The recent “No Match” letters to be mailed to businesses by the DHS and SSA were meant to warn employers to get their houses in order, because the time finally had come to start obeying the law. Employers were given 90 days to correct any problems encountered. Remedies exist for honest mistakes where the name of a U.S. citizen or legal immigrant might not match their Social Security number.
As a justification for his injunction, Breyer wrote: “Moreover the threat of criminal prosecution . . . reflects a major change in DHS policy.” Surprise! DHS was doing what it should have been doing and what its predecessor, the Immigration and Naturalization Service (INS), should have been doing for the past two decades — enforcing U.S. immigration law.
The attorney generals appointed by President Bush and his predecessors along with the United States attorneys they appointed, have failed to perform their sworn duties to protect and defend the United States from all enemies, foreign and domestic. Unlike legal immigrants, illegal aliens tend to be both foreign and domestic — as demonstrated by the waving of Mexican flags in street demonstrations demanding more benefits.
The executive branch, the legislative branch, and now the judicial branch fail U.S. citizens by a willful disregard of standing U.S. immigration laws.
The Breyer injunction penalizes the nation by finding that a “decade-long” failure to prosecute employer sanctions negates any further enforcement of the law.
Costs of Non-enforcement
The uncalculated costs to U.S. citizens of the judicial failure to permit enforcement of employer sanctions will be threefold:
1. The United States is in a war against terrorists, who track every nuance of U.S. immigration laws and security control.

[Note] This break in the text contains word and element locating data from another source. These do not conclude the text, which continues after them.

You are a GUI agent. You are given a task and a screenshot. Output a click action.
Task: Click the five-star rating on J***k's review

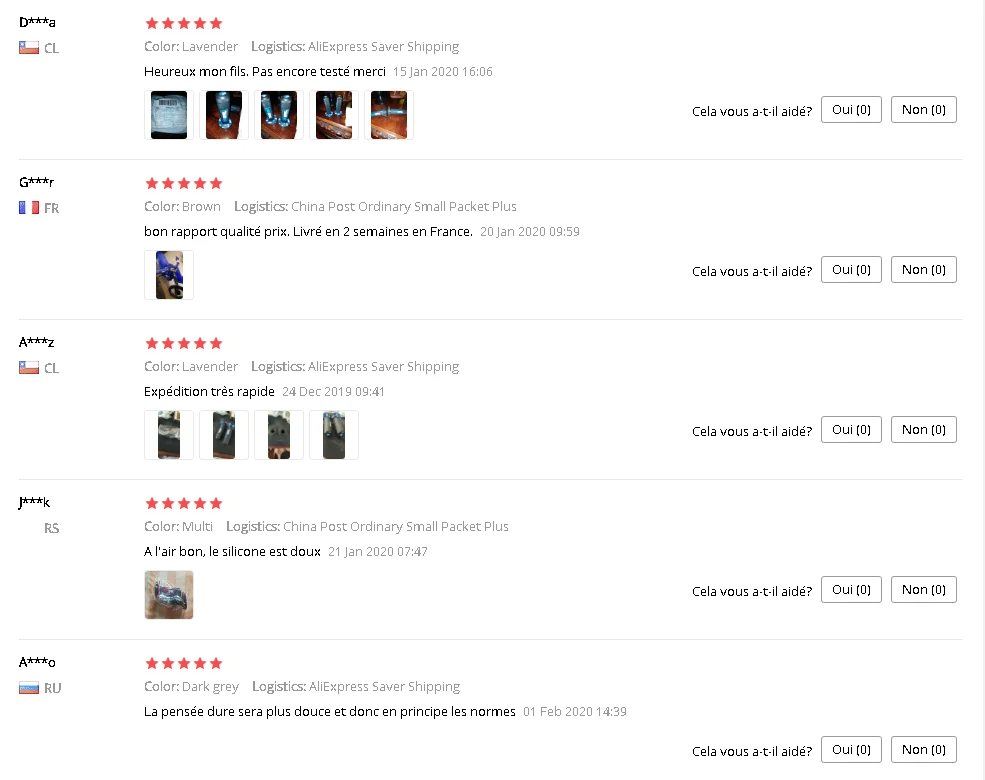[183, 503]
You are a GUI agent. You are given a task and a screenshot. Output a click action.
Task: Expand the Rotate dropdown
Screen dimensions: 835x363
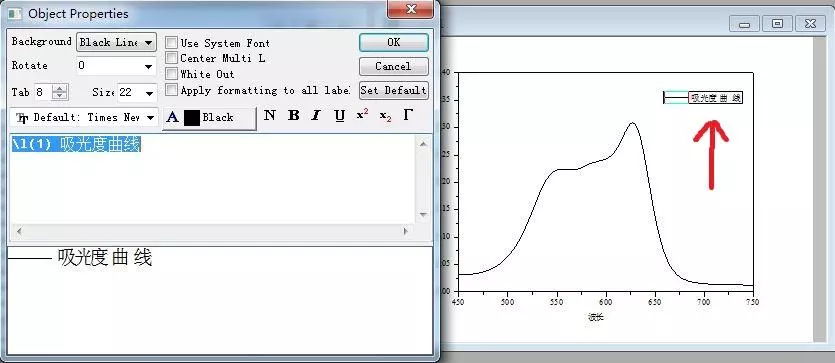(117, 66)
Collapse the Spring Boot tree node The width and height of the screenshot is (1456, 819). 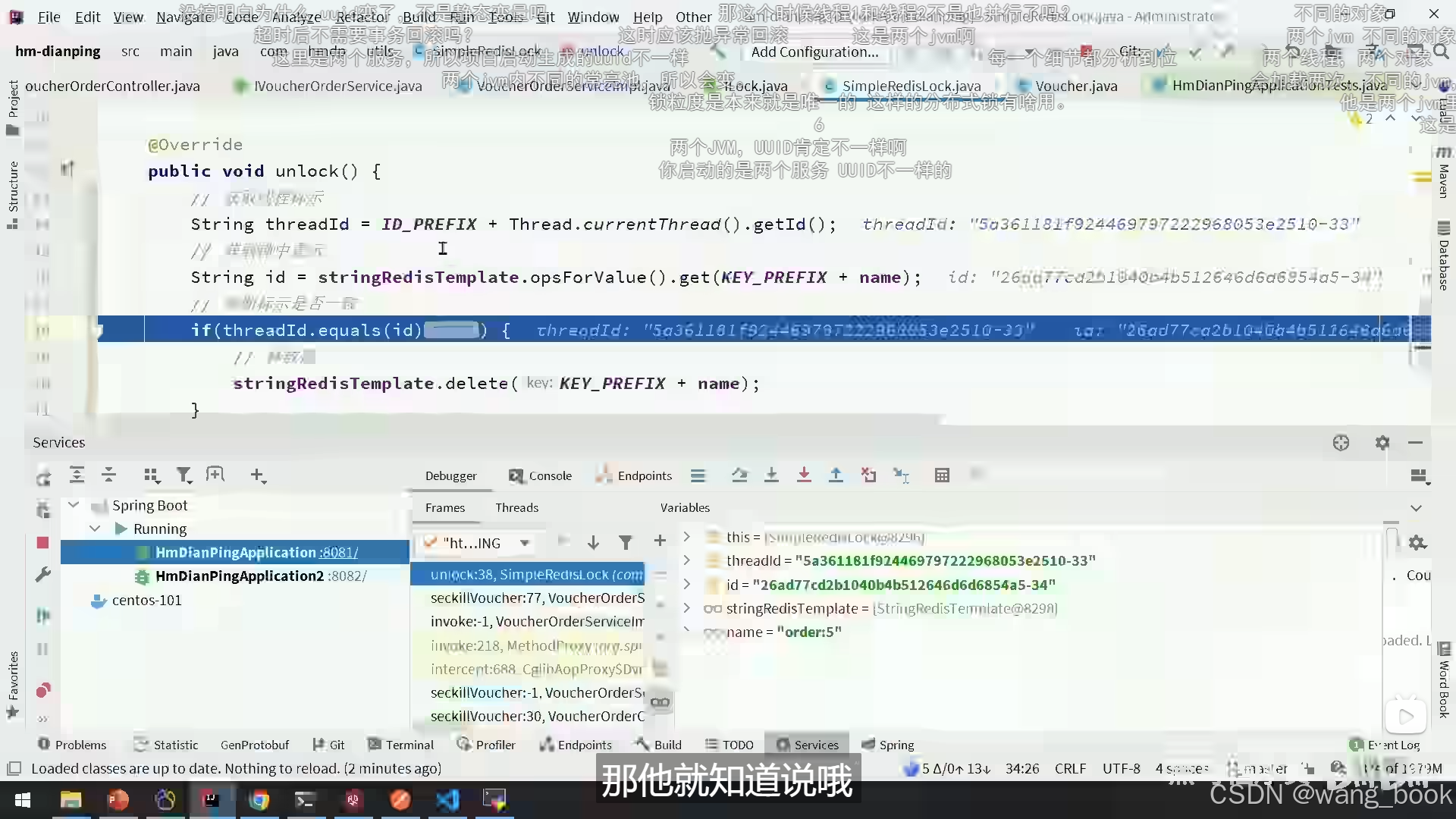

Hiding out as illegal workers is a perfect cover for terrorists, especially when they are secure in the knowledge that their false documents will not be challenged.

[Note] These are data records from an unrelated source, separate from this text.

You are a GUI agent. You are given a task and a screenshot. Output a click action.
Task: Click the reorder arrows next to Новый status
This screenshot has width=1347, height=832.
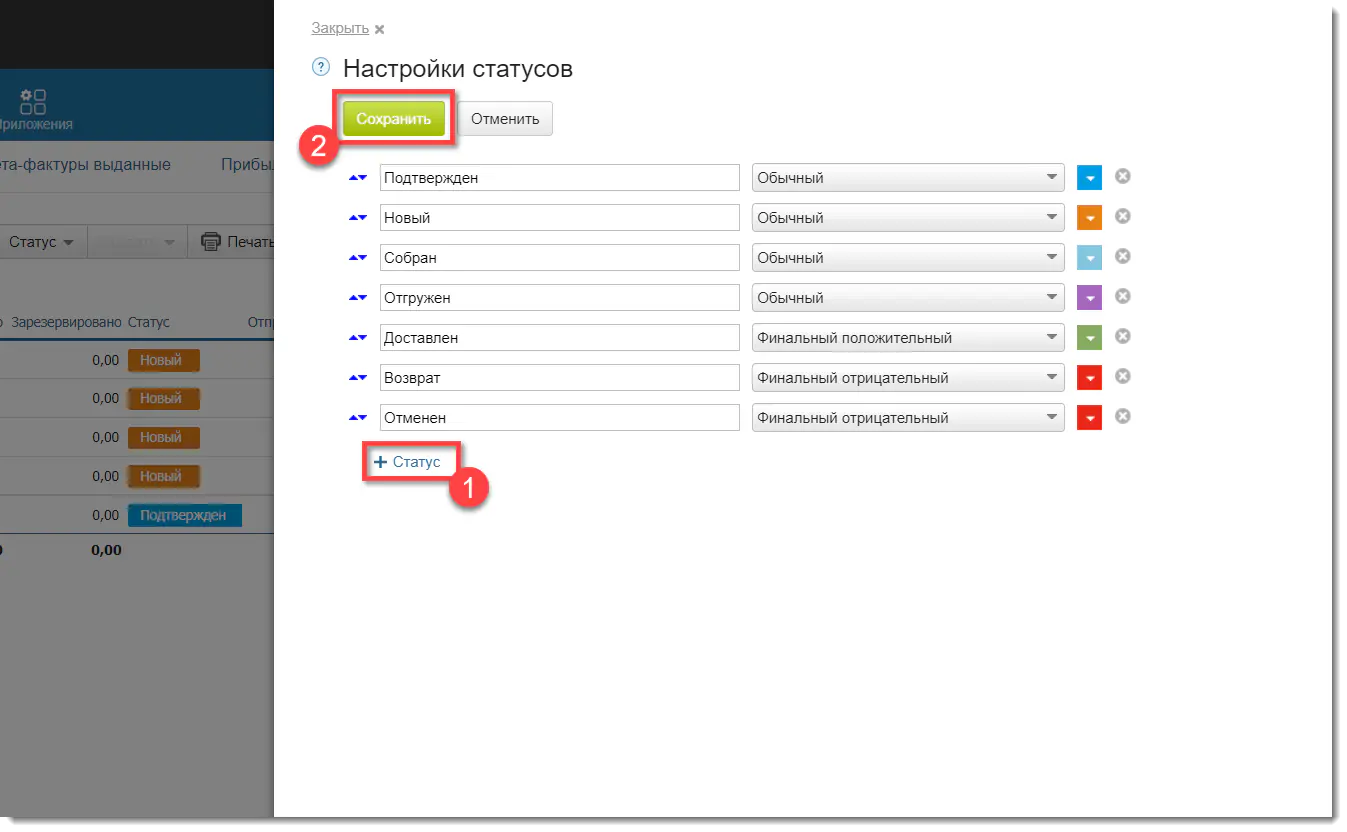(357, 217)
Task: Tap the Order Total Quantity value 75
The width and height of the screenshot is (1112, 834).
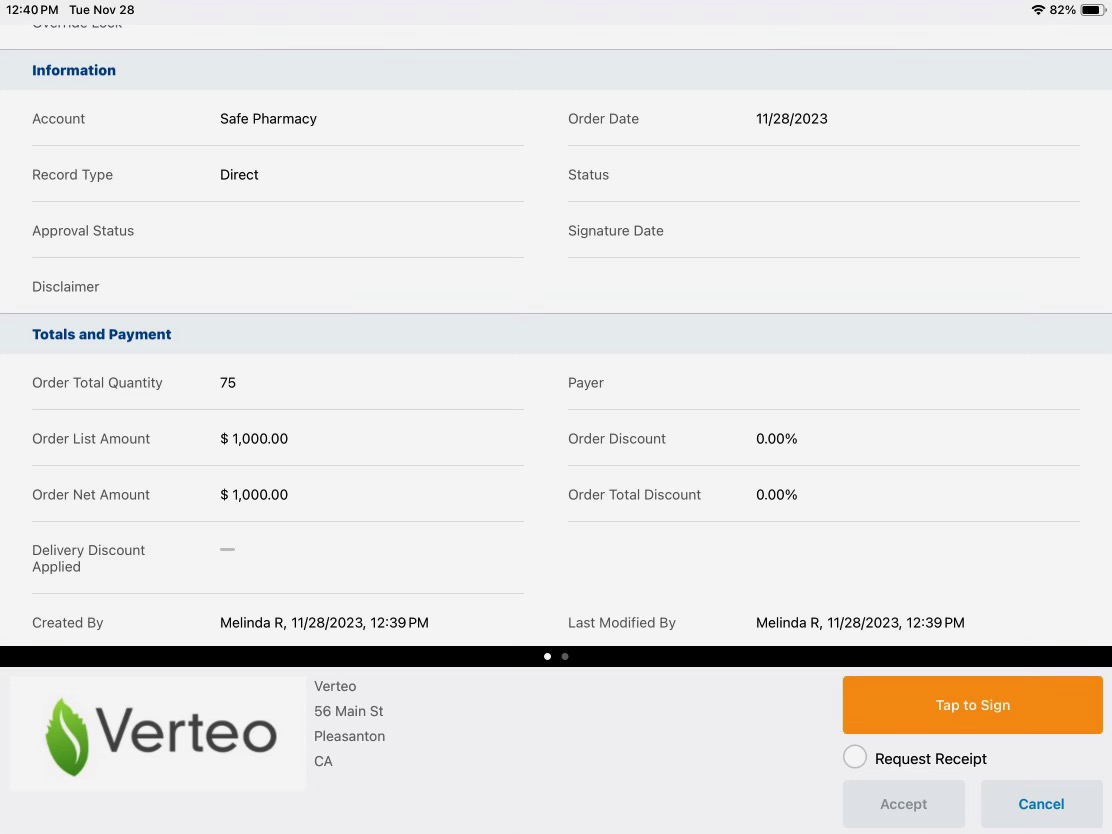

2. Among taxpayer costs are the benefits received by illegal aliens — including education, public health, public utilities, and social welfare.
3. U.S. citizens continue to feel the sting of identity theft, which causes them time, money, and anguish to prove that their lawful Social Security number was stolen or usurped by an illegal alien or counterfeiter. The Federal Trade Commission estimated that 10 million U.S. citizens were victims of identity theft in 2002, and that was five years ago.
Advocates of the radical “New Sanctuary Movement” contend that identity theft is not a crime — when illegal aliens do it. A case in point, Elvira Arellaño illegally entered the United States (a misdemeanor), where she was apprehended and deported; she then illegally re-crossed the U.S.-Mexican border without inspection (a felony).
After having a child (an anchor baby), she migrated to the Chicago area and worked, having stolen the identity of a U.S. citizen. She again was apprehended and convicted of identity theft. When DHS sought to deport her, she took sanctuary in a storefront church, becoming the New Sanctuary Movement’s poster person. Recently she was apprehended and deported once again to Mexico.
Judge Breyer will base his final decision on findings of fact and conclusions of law and its impact on the nation.
Why should the “rights and privileges” of lawbreakers trump those of law-abiding citizens? The costs to identity-theft victims outweigh the benefits to businesses, voter-hungry politicians, and aliens defiant of U.S. immigration law. Coddling illegal aliens by downplaying their criminal conduct weakens the fiber of the nation, undermining the authority of government and putting national security at risk.
Judicial speculation aside, delayed enforcement does not negate or change a law. That is the job of Congress.